The Ninth Circuit also decided that the district court would have to reconsider whether certification is appropriate under Federal Rule of Civil Procedure 23(b)(3). That rule permits monetary recovery in class action cases when
the court finds that the questions of law or fact common to class members predominate over any questions affecting only individual members, and that a class action is superior to other available methods for fairly and efficiently adjudicating the controversy.
First, the district court over-relied on the employer's policies applicable to all employees, but without considering whether issues pertaining to individual claims and defenses would "predominate" over the common policy. Second, the district court did not have the California Supreme Court's Brinker decision (you've heard of it, right?) to assess whether certification of a meal / rest claim was appropriate.

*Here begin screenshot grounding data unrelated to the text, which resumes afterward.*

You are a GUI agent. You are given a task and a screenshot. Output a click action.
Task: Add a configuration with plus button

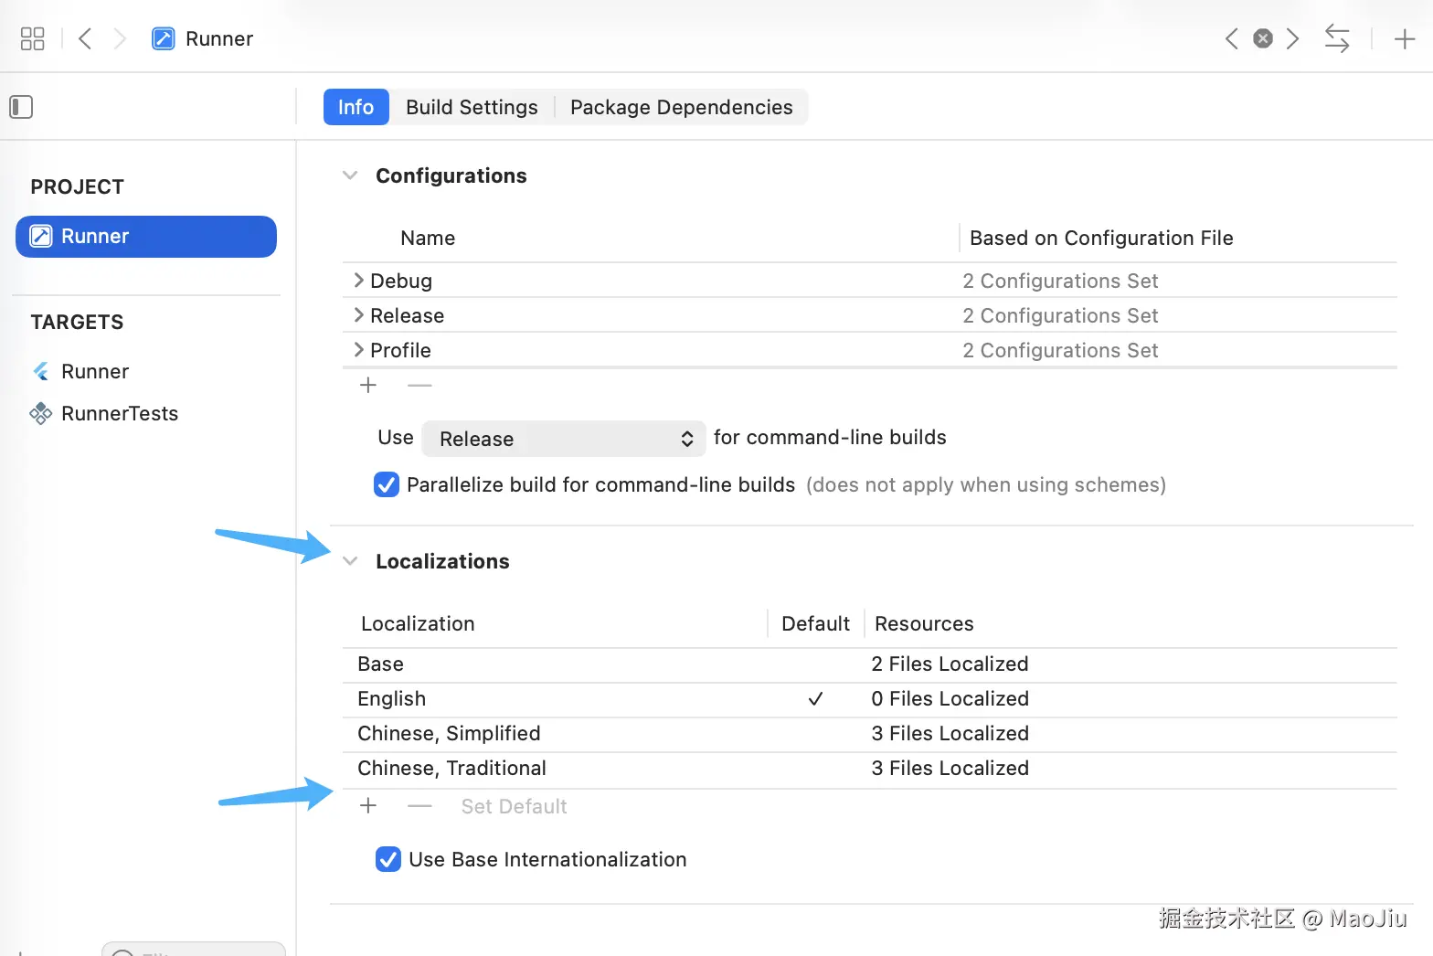(x=368, y=386)
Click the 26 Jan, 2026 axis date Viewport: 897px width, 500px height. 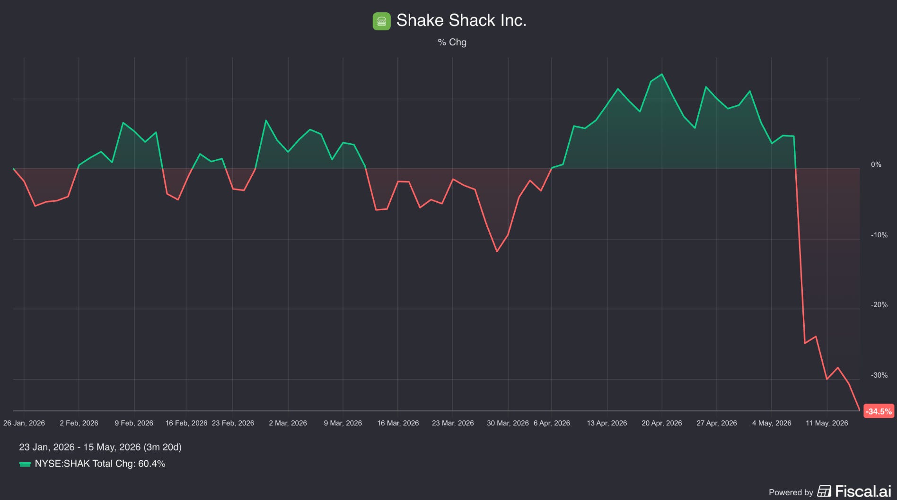pos(24,423)
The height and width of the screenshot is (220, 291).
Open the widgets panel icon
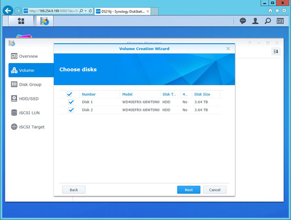(280, 21)
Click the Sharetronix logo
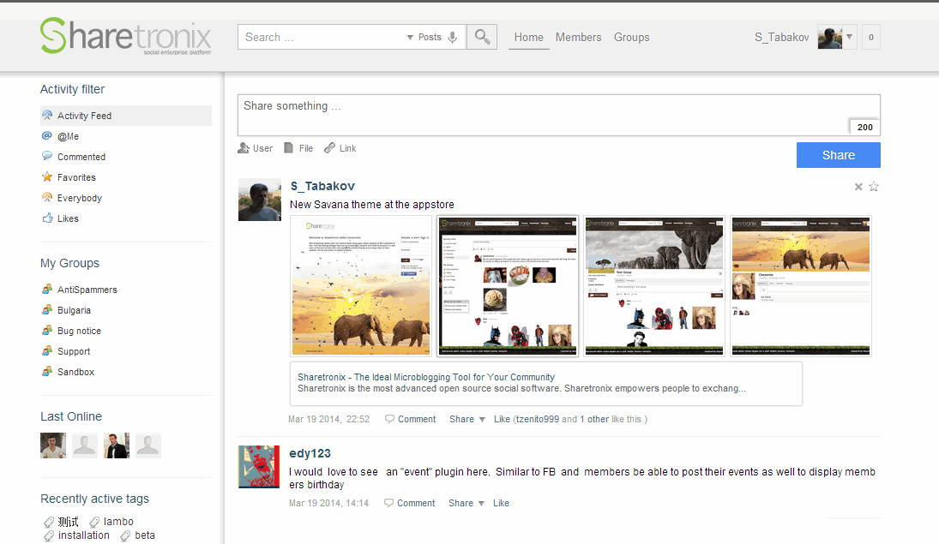 125,36
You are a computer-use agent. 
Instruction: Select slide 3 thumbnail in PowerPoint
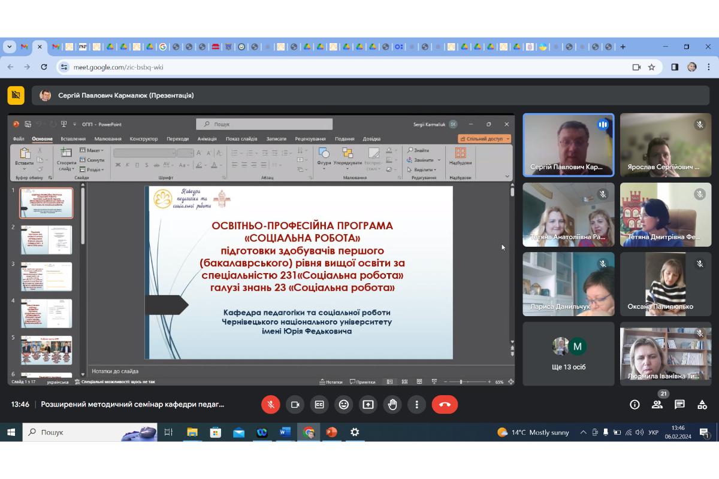46,277
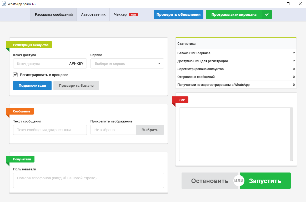Click the log panel vertical scrollbar
The height and width of the screenshot is (202, 306).
coord(292,134)
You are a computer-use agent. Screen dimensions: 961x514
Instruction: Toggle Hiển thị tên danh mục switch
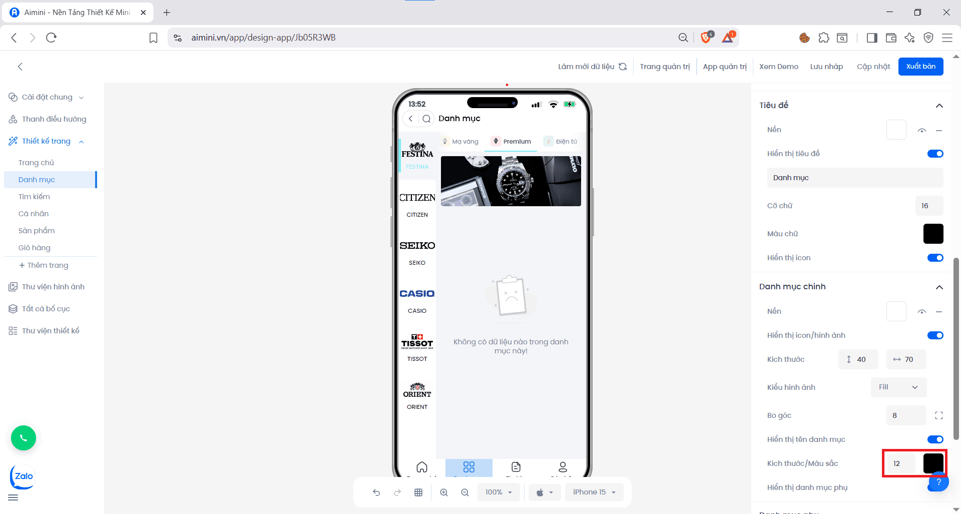935,439
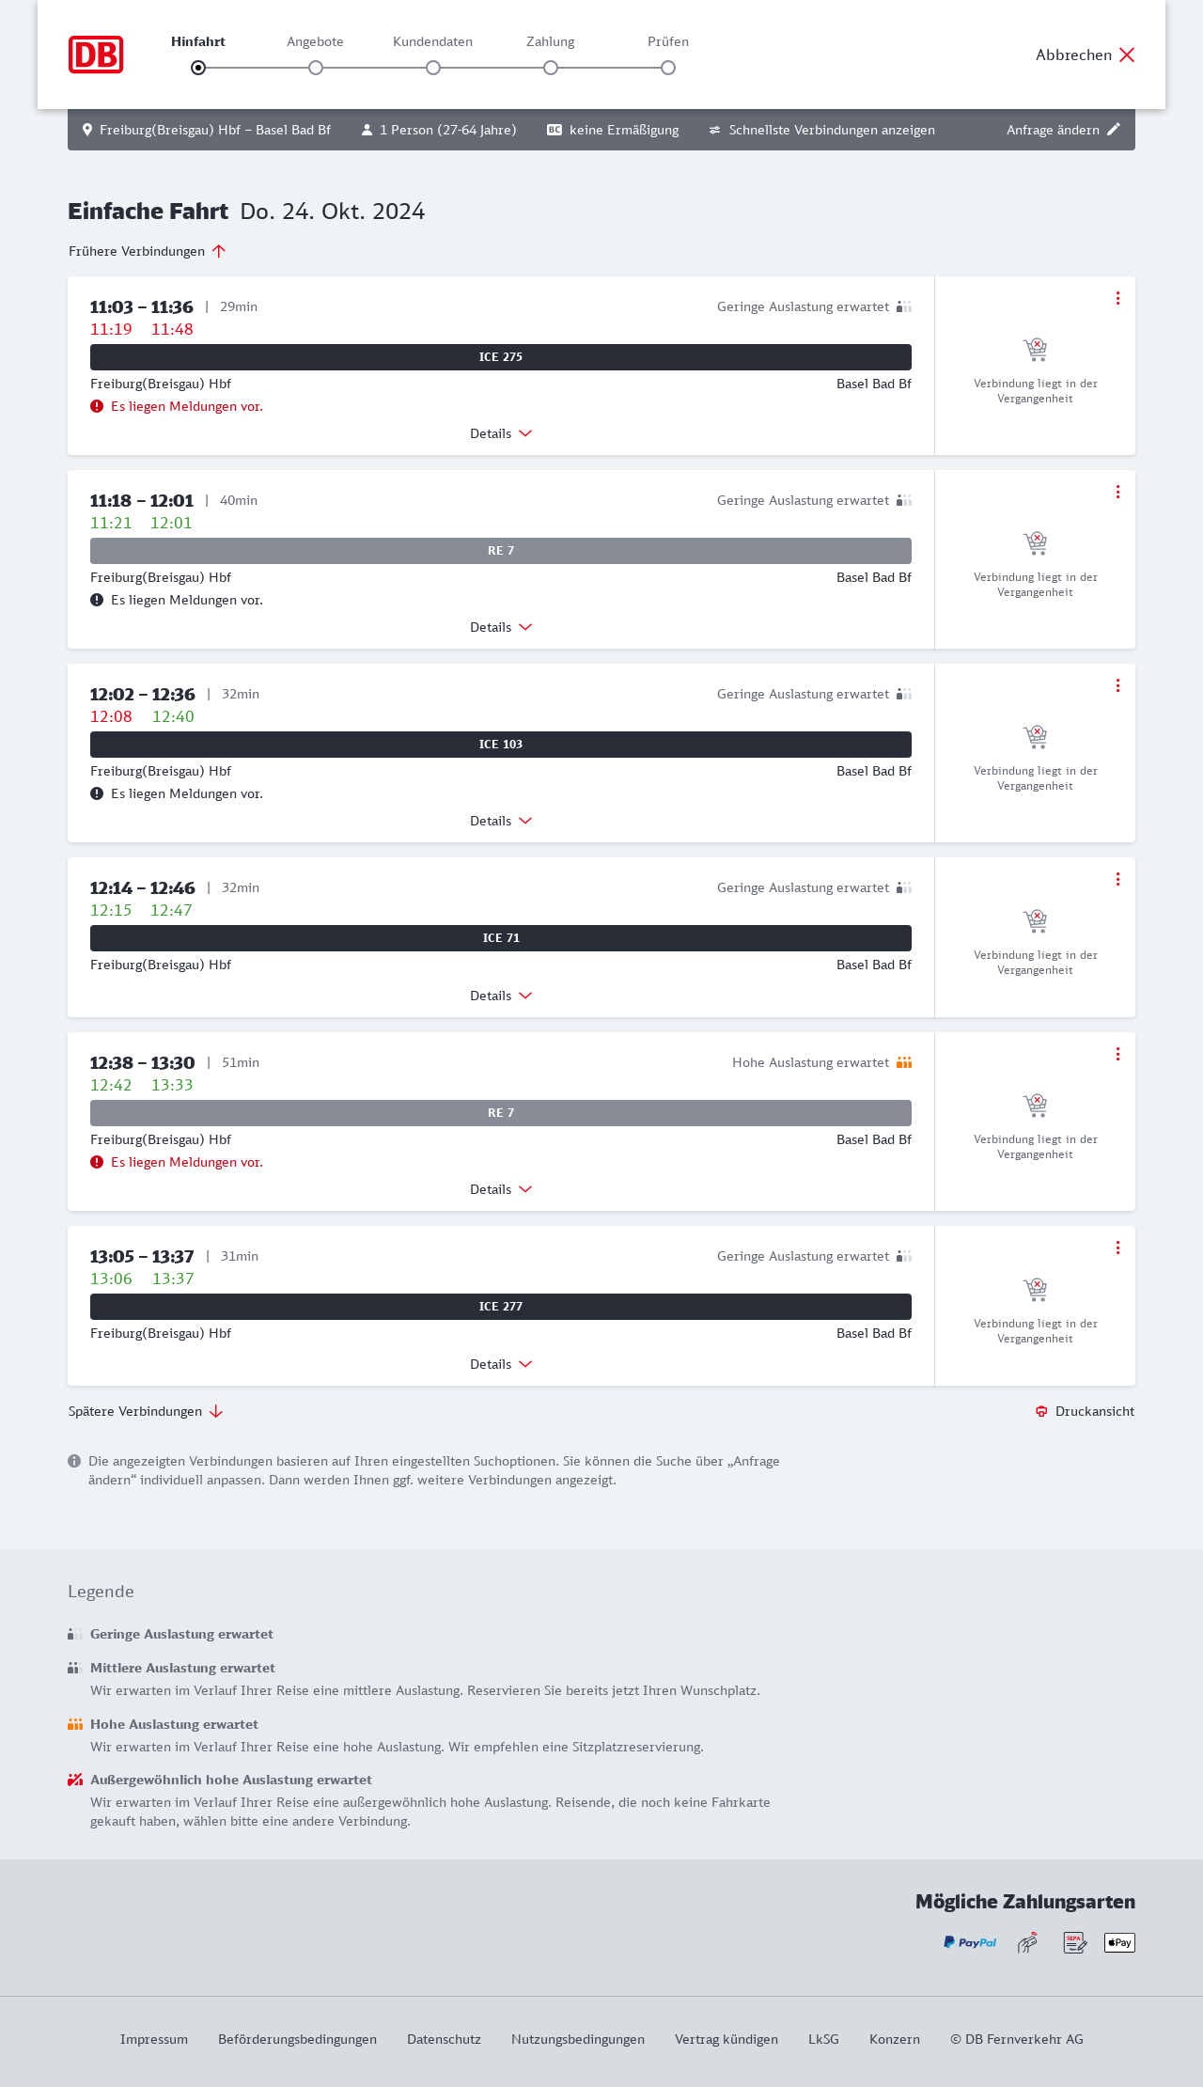
Task: Expand Details for the ICE 71 connection
Action: (501, 996)
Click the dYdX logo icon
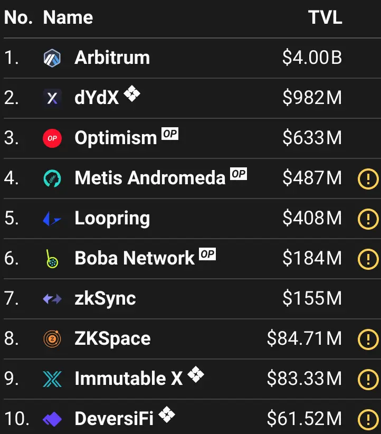Viewport: 381px width, 434px height. pyautogui.click(x=52, y=98)
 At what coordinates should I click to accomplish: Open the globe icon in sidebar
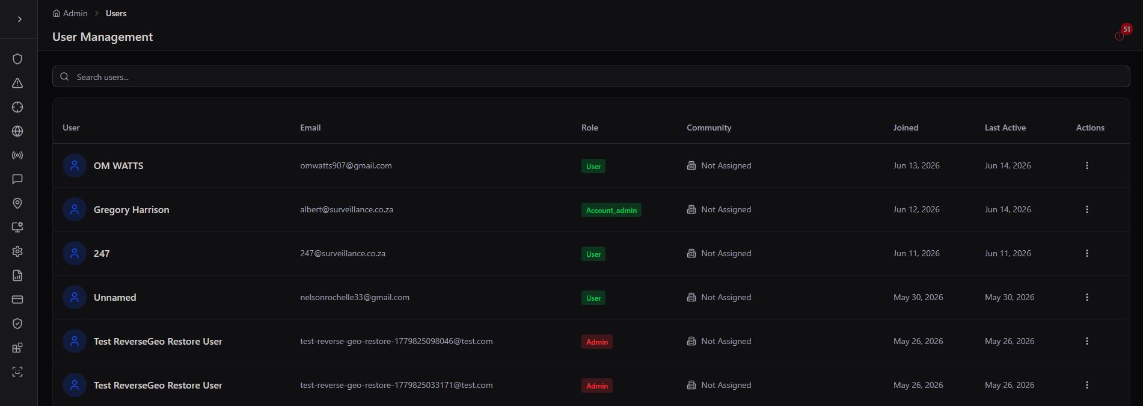click(17, 131)
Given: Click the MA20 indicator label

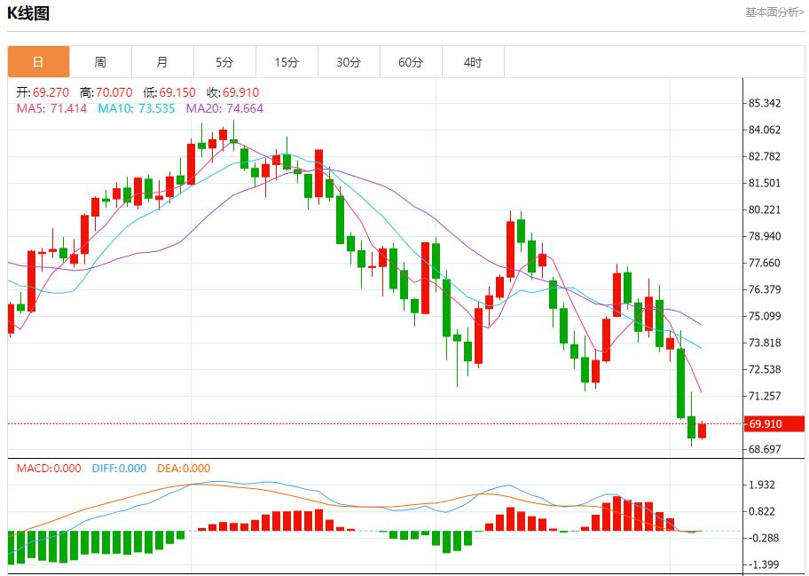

Of note, the Ninth Circuit also wrote this, which will likely be of interest to class action litigators:
In Wal-Mart, the Supreme Court disapproved what it called “Trial by Formula,” wherein damages are determined for a sample set of class members and then applied by extrapolation to the rest of the class “without further individualized proceedings.” Wal-Mart, 131 S. Ct. at 2561. Employers are “entitled to individualized determinations of each employee’s eligibility” for monetary relief. Id. at 2560.
Employers are also entitled to litigate any individual affirmative defenses they may have to class members’ claims. Id. at 2561.
The case is Wang v. Chinese Daily News and the opinion is here.